Bright and Vivid Diffractive-Plasmonic Structural Colors
Emerson G. Melo, Ana L. A. Ribeiro, Rodrigo S. Benevides, Antonio A.G., V. Zuben, Marcos V. P. Santos, Alexandre A. Silva, Gustavo S.Wiederhecker,, and Thiago P. M. Alegre

TL;DR
This paper presents a novel approach combining diffraction and plasmonic effects, optimized via genetic algorithms, to create bright, vivid structural colors on aluminum-coated silicon surfaces, advancing display technology.
Contribution
It introduces a new method for designing vivid structural colors by integrating diffraction and plasmonic effects with genetic algorithm optimization.
Findings
Achieved bright, vivid colors on aluminum-coated silicon surfaces.
Demonstrated the effectiveness of combining diffraction and plasmonic effects.

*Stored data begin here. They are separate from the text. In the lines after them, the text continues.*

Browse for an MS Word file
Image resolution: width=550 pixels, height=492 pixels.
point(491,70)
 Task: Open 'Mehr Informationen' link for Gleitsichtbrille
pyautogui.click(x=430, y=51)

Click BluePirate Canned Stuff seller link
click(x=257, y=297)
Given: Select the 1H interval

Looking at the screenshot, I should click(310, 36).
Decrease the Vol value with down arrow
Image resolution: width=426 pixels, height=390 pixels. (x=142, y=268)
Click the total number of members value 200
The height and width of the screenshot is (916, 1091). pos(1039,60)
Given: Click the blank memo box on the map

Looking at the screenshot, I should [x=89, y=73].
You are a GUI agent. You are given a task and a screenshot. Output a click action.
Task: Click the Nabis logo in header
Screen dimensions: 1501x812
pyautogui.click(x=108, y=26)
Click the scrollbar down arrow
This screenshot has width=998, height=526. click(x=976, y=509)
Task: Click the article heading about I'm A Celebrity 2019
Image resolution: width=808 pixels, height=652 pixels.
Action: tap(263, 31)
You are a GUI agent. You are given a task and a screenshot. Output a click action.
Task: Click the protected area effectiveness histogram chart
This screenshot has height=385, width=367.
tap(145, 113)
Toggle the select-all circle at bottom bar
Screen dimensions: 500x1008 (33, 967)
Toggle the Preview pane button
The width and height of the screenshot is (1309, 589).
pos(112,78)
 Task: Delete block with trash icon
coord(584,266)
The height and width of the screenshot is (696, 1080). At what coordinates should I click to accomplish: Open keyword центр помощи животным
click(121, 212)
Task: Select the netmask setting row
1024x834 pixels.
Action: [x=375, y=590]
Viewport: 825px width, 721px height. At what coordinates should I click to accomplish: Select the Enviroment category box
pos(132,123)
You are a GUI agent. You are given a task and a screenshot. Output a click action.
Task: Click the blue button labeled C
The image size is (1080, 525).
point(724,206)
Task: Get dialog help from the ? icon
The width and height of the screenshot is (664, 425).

Optimized reflection patterns using genetic algorithms.
Abstract
Colors observed in nature are very important to form our perception of an object as well as its design. The desire to reproduce vivid colors such as those found in birds, fishes, flowers and insects has driven extensive research into nanostructured surfaces. Structural colors based on surface plasmon resonance (SPR) have played an important role in this field due to its high spatial resolution. Creating vivid color reflecting surfaces is still a major challenge and could revolutionize low power consumption image displays. Here we combine diffraction and plasmonic effects to design bright and vivid-color reflecting surfaces. The periodic reflection patterns are designed through genetic algorithm optimization and are defined in aluminum coated silicon chips.